What this exercise asks
1. In the downscaling text, after how many iterations was training of the precipitation downscaling model finalized under the early stopping method?
2. Pick up the text on neural network downscaling of precipitation and temperature after its last sentence and continue it.

Exercise text

________________

Proposed modeling strategy in the scope of the study

For developing the downscaling model between standardized precipitation/temperature and standardized NCEP/NCAR predictors, data set were divided in three stages including training (50 %), validation (25 %), and testing (25 %) under certain proportions. In the training of LM-FFNN, the early stopping method is used and overtraining of the network was aimed to be prevented.

4 Downscaling results corresponding to climate change scenarios

In the training of the LM-FFNN models, the numbers of neurons in the hidden layer were determined by trial and error approach. The number of neurons in the hidden layer making the statistical performance of training and testing sets highest for the precipitation and temperature downscaling modeling were determined as 9 and 3, respectively, their μ₀ parameters were selected as 0.001, and their β parameters chosen as 0.1. Various types of the activation function are possible for feed forward neural networks but sigmoid activation function and linear activation were used for hidden and output layers, respectively. When the early stopping method was considered, the training of precipitation and temperature downscaling models were finalized in 48 and 14 iterations, respectively (Fig. 3).

________________

(Stored records)
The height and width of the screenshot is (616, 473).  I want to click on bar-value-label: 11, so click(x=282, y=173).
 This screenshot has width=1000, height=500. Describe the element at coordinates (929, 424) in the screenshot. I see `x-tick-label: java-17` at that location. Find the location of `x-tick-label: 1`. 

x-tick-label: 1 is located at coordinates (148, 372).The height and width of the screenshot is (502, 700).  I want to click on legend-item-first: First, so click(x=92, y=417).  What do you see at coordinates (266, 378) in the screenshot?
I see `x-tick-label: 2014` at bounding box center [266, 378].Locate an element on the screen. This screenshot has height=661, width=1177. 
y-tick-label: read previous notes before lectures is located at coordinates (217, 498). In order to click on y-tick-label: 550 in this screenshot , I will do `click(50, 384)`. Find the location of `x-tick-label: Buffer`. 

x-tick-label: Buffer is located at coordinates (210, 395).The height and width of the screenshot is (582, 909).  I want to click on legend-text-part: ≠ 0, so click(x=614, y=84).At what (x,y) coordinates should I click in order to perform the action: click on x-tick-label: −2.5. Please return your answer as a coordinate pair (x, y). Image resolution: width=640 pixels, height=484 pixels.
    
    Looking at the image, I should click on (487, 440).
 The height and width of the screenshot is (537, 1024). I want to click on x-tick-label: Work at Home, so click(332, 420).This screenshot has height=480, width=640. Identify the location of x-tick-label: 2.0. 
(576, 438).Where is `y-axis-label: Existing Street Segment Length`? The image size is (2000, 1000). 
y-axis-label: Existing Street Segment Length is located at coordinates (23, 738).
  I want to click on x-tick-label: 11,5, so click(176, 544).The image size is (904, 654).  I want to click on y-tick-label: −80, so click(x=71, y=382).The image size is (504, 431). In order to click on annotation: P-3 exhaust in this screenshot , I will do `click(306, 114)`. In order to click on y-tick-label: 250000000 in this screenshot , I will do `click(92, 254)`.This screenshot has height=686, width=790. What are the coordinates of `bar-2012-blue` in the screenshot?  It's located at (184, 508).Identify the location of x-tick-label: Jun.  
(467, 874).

________________

Results in order
1. 48 iterations.

2.
Fig. 3

Error performances of training and validation sets for a precipitation downscaling model and b temperature downscaling model

Some statistical approaches are suggested for modeling accuracy evaluation according to literature related to training and testing of models. In this study, five statistical performance measures were considered (Nash and Sutcliffe 1970; Krause et al. 2005; Nayak et al. 2005). LM-FFNN model with optimum parameters and structure provided the best training result in terms of the minimum RMSE, weighted mean absolute percentage error (WMAPE), and the maximum determination coefficient (R ²), the maximum adjusted determination coefficient (Adj.R ²), and Nash–Sutcliffe efficiency (NS) were also employed for the testing period. RMSE statistics evaluates the residual between desired and output data, and WMAPE measures the weighted mean absolute percentage error of the prediction. R ² and Adj.R ² evaluate the power of regression relation between desired and output data, while NS evaluates the capability of the model in simulating output data away from the mean statistics. The detailed descriptions of these statistical performance measures were presented by Okkan and Serbes (2012).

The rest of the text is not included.